(Recorded data begins)

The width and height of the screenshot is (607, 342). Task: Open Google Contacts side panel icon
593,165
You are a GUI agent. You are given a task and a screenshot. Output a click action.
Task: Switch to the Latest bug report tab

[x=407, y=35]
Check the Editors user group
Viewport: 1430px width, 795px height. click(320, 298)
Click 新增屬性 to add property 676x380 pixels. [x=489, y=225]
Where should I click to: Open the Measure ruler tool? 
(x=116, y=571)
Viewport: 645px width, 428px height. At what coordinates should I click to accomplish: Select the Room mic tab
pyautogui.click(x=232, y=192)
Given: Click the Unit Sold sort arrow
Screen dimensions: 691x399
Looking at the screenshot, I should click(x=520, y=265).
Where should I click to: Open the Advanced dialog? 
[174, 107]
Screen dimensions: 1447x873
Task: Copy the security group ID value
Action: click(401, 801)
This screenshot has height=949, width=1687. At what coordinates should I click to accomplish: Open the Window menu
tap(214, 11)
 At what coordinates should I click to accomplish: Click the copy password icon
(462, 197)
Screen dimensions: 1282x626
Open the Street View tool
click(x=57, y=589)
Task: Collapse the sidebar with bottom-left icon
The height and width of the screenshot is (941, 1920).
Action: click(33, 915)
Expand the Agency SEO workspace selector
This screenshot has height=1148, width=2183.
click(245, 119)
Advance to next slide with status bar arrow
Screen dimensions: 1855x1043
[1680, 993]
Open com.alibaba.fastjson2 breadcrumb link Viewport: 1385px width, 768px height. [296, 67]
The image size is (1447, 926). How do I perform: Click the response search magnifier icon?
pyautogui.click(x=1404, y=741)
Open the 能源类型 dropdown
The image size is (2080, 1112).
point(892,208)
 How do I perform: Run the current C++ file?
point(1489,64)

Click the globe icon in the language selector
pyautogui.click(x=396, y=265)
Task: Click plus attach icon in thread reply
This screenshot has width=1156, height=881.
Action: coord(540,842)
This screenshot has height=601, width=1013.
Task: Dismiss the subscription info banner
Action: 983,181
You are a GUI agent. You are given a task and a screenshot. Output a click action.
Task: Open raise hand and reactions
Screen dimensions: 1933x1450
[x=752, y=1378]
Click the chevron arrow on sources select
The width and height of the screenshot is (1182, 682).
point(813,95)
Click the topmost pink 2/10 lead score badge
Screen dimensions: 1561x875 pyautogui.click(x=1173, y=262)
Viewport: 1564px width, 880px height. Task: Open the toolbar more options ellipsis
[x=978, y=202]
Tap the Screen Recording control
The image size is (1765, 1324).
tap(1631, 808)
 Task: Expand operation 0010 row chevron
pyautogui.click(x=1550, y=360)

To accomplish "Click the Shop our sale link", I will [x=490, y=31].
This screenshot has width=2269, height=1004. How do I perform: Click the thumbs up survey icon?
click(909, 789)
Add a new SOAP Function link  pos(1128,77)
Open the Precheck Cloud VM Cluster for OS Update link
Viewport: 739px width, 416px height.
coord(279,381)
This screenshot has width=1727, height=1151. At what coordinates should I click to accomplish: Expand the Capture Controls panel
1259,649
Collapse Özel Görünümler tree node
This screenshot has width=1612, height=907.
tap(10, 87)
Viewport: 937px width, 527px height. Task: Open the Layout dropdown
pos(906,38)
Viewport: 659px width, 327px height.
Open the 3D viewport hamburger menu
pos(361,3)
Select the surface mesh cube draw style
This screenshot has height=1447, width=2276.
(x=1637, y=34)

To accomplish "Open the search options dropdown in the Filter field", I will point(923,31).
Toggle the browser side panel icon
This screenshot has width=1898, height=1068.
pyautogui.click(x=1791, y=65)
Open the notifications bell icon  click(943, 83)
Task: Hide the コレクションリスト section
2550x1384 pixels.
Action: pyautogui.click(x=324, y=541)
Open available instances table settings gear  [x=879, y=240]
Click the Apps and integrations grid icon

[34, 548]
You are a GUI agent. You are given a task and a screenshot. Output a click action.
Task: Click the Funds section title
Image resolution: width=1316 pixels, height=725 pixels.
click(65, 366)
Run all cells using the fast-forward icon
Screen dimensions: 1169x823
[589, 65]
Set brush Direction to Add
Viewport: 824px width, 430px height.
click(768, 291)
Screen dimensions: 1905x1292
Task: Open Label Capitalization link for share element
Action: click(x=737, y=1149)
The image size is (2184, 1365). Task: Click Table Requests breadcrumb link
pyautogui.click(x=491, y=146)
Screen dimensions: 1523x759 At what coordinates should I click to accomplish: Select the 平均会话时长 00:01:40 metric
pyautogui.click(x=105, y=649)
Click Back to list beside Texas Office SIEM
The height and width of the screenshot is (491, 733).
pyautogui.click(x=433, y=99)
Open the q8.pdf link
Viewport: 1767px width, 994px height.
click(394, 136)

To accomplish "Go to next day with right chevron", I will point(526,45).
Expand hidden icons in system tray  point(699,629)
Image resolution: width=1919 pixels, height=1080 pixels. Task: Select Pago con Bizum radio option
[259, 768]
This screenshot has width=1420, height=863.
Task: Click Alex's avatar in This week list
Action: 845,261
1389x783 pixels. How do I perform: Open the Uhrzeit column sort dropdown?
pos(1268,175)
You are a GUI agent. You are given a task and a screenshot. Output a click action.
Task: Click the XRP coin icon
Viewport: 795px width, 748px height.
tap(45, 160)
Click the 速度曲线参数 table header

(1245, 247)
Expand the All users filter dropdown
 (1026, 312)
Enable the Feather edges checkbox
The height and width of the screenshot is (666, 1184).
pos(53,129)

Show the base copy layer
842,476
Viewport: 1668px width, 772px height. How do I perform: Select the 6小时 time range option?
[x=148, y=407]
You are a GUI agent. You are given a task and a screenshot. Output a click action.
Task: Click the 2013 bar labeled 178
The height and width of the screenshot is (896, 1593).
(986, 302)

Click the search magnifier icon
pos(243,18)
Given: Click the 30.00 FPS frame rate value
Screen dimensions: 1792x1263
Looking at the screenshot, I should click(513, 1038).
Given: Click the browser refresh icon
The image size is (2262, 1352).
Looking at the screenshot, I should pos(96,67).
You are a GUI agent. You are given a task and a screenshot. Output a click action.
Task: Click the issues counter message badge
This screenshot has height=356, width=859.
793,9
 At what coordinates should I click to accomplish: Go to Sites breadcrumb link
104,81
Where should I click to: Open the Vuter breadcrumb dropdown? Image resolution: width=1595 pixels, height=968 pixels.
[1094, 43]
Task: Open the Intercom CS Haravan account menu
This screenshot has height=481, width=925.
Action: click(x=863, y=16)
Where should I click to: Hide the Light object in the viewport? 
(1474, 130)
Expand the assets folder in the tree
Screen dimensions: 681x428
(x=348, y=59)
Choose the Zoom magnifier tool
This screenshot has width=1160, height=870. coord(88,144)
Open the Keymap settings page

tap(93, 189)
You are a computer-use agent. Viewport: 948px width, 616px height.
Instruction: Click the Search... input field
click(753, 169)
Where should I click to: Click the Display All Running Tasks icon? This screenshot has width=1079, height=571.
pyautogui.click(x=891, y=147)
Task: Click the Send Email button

(Recorded data ends)

Where in the records does the word "Collapse" appear? Copy each line that holds it.

__Expected answer__.
Task: Collapse the sidebar with bottom-left icon
Collapse Özel Görünümler tree node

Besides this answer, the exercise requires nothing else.